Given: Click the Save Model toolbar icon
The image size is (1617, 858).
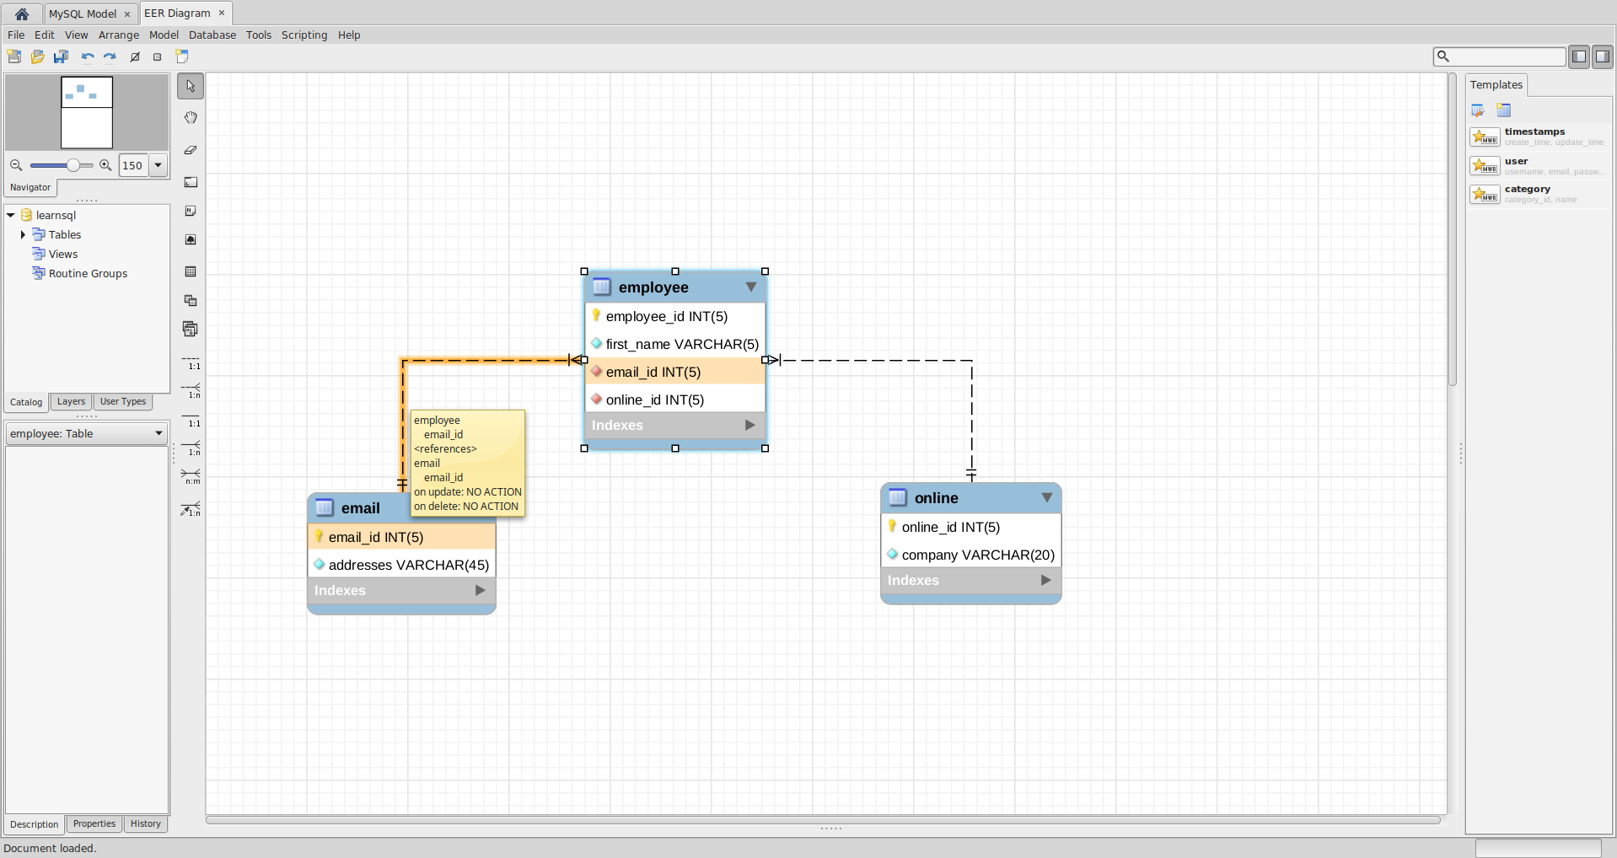Looking at the screenshot, I should [x=61, y=56].
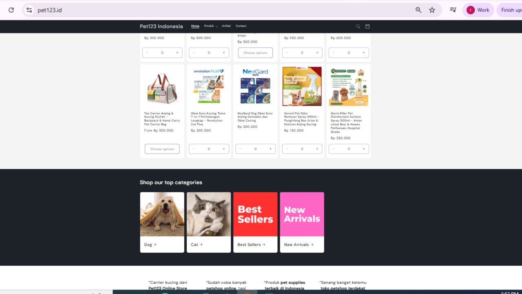The height and width of the screenshot is (294, 522).
Task: Increase quantity of Germ Killer spray
Action: tap(363, 149)
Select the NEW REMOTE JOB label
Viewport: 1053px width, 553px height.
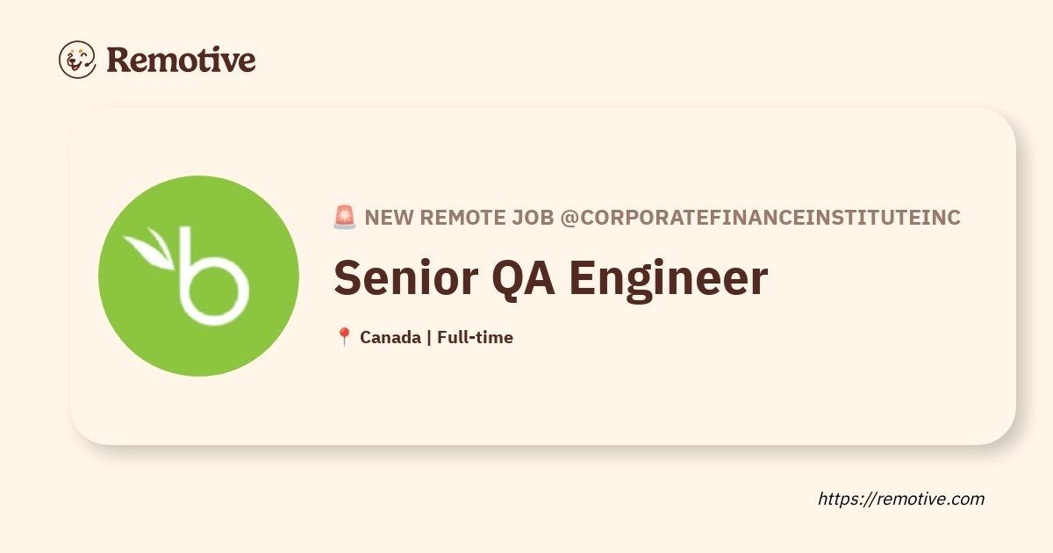coord(459,218)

· · · · ·

• _Stated problem_
Please return all of the data above as a JSON list of strings, with one string per line and blank lines skipped. Leave the pictures out.

• _Task result_
[
  "Given: Click the Save Model toolbar icon",
  "The image size is (1617, 858).",
  "Looking at the screenshot, I should [x=61, y=56].",
  "The height and width of the screenshot is (294, 522).",
  "Task: Increase quantity of Germ Killer spray",
  "Action: tap(363, 149)",
  "Select the NEW REMOTE JOB label",
  "Viewport: 1053px width, 553px height.",
  "coord(459,218)"
]